[LLVMdev] SmallString + raw_svector_ostream combination should be more efficient
Sean Silva
chisophugis at gmail.com
Fri May 1 18:39:27 PDT 2015
Could you dig into why:
+ raw_ostream &write(unsigned char C) override {
+ grow(1);
+ *OutBufCur++ = C;
+ return *this;
+ }
Is 3 times as fast as raw_svector_ostream? I don't see a good reason why
that should be any faster than:
raw_ostream &operator<<(char C) {
if (OutBufCur >= OutBufEnd)
return write(C);
*OutBufCur++ = C;
return *this;
}
You might just be seeing the difference between having write inlined vs.
non-inlined, in which case your patch might be a complicated way to pull
the likely cases of some raw_ostream methods into the header.
-- Sean Silva
On Thu, Apr 30, 2015 at 8:02 PM, Yaron Keren <yaron.keren at gmail.com> wrote:
> Yes, we should do without virtual flush.
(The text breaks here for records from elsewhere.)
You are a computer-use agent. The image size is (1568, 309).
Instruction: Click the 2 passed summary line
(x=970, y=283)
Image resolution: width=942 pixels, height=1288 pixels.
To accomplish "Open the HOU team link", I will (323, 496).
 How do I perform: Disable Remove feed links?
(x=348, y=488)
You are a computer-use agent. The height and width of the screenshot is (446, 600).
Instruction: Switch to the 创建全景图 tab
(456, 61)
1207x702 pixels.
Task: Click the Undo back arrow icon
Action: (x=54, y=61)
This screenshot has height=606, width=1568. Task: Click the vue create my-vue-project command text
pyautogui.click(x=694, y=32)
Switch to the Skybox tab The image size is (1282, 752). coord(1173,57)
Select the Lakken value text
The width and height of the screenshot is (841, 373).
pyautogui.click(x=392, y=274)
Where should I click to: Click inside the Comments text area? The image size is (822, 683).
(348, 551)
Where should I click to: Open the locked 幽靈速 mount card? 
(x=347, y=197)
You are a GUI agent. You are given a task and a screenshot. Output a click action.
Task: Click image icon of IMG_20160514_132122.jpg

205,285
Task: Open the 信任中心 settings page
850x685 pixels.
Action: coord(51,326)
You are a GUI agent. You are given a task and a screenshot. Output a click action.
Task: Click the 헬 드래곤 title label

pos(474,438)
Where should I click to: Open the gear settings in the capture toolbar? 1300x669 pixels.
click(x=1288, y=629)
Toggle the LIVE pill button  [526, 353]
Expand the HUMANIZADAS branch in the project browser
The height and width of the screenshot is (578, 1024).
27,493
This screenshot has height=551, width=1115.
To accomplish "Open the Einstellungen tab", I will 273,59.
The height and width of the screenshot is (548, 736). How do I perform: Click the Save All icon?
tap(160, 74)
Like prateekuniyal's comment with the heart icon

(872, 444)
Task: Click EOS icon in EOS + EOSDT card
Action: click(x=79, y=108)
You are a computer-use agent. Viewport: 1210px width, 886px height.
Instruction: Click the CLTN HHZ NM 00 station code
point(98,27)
The problem was raw_char_ostream
> should not be flushed - it's always current - so I overloaded flush to a
> no-op. A cleaner solution is attached, adding a DirectBuffer mode to the
> raw_ostream.
>
> Also added a simple performance comparison project
> between raw_char_ostream and raw_svector_ostream. On Window 7 x64
> machine, raw_char_ostream was three times faster than raw_svector_ostream
> when the provided buffer size is large enough and two times as fast with
> one dynamic allocation resize.
>
>
> 2015-04-30 22:48 GMT+03:00 Rafael EspĂndola <rafael.espindola at gmail.com>:
>
>> I don't think we should make flush virtual. Why do you need to do it?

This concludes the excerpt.